[What you should do] Make an exact copy, from the records below, of the lines from the line containing "Screen dimensions: 868x230" to the line containing "Task: Click the Length column header", both lines included, excluding pictures.

[Extracted entries]
★ ★ ★ ★
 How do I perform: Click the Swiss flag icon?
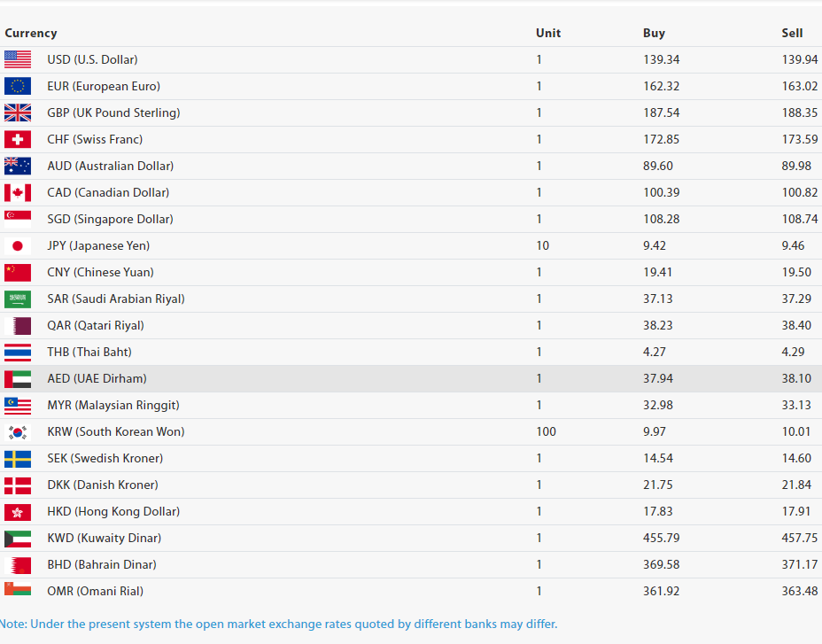pos(18,139)
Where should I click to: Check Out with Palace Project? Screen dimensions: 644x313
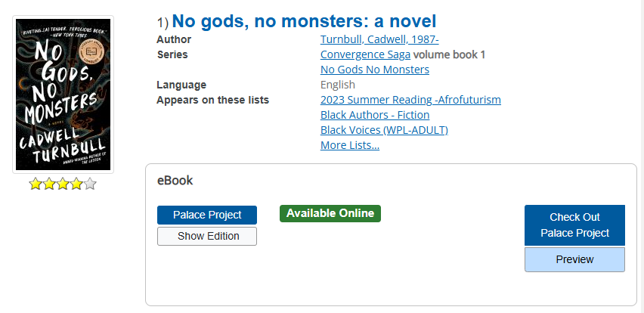pyautogui.click(x=574, y=225)
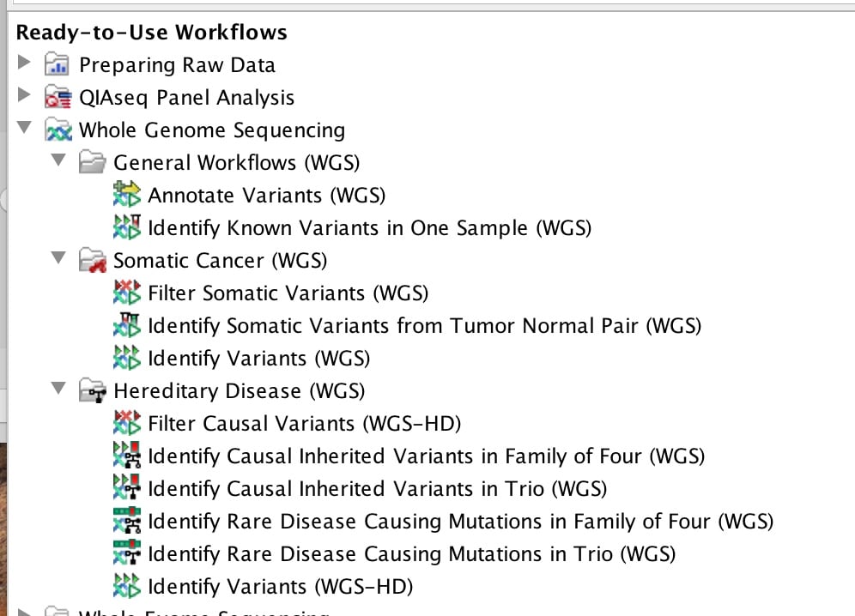This screenshot has height=616, width=855.
Task: Click the QIAseq Panel Analysis folder icon
Action: (x=58, y=97)
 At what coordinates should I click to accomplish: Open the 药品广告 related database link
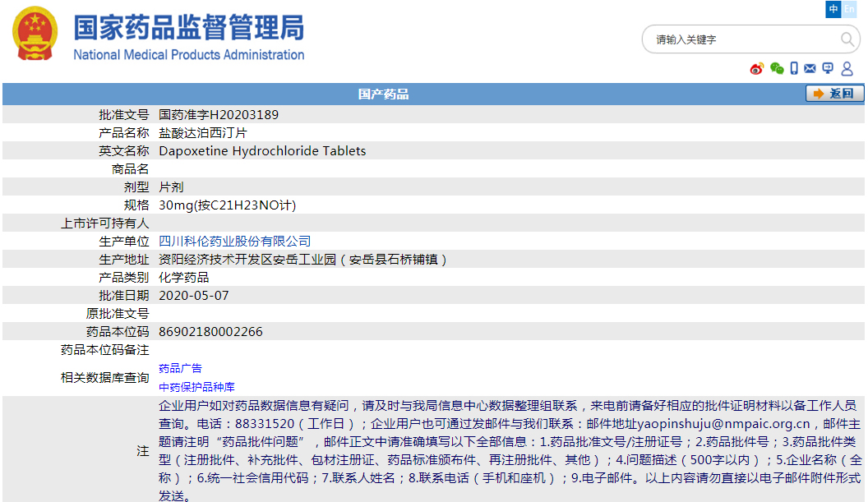click(x=180, y=368)
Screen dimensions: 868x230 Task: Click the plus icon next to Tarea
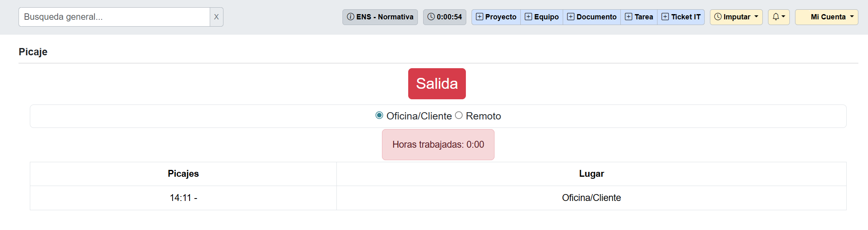(628, 17)
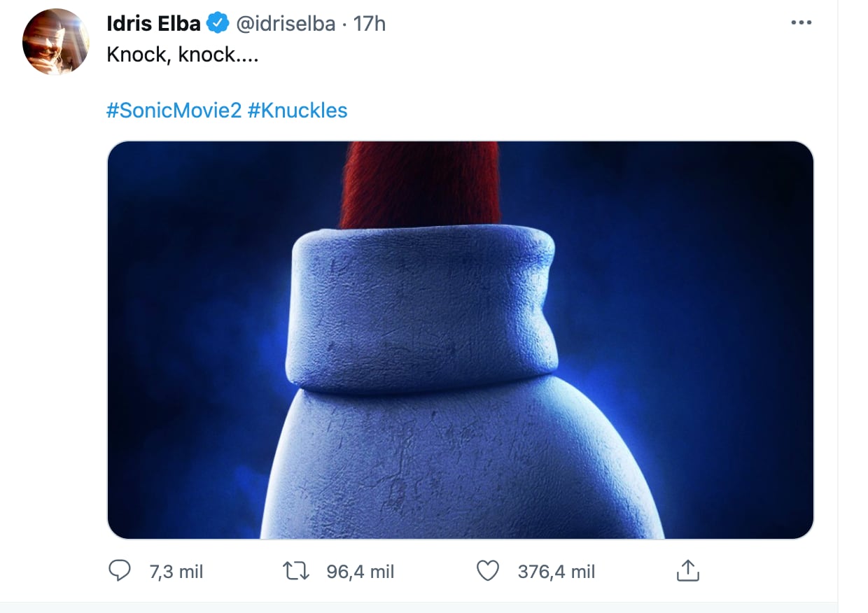868x613 pixels.
Task: Click the 376,4 mil likes count
Action: pyautogui.click(x=557, y=572)
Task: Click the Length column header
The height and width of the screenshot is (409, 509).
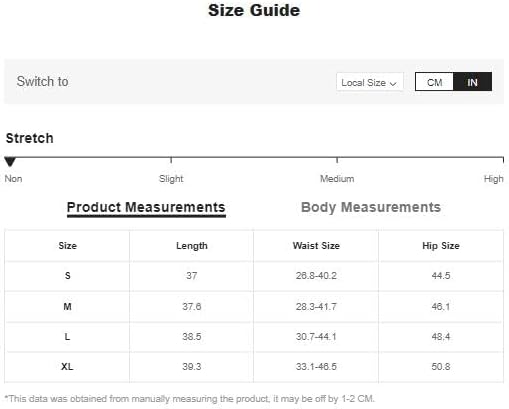Action: pos(192,246)

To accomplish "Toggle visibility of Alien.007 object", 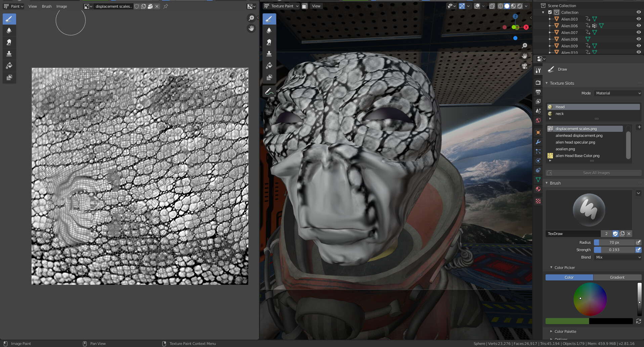I will click(639, 33).
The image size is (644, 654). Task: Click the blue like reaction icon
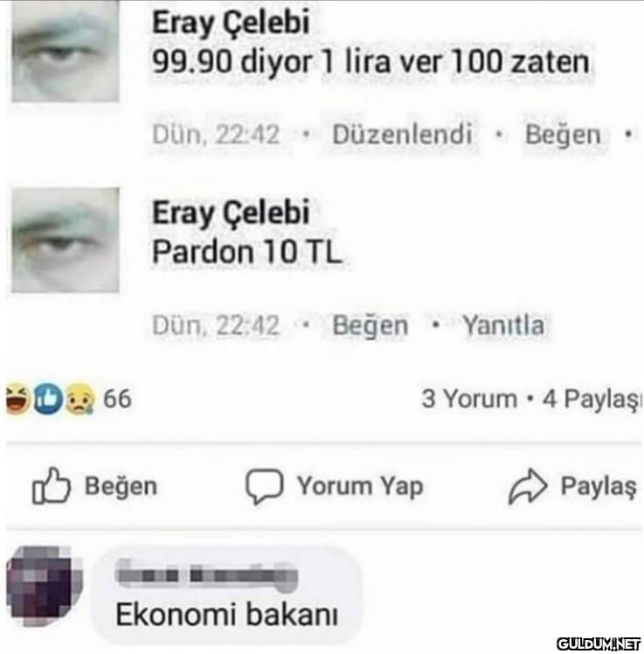pos(48,399)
★ ★ ★ ★
[Output for this task]
Screen dimensions: 868x230 Task: Click the plus icon next to Tarea
(628, 17)
868x613 pixels.
Task: Click the 376,4 mil likes count
Action: pyautogui.click(x=557, y=572)
Task: Click the Length column header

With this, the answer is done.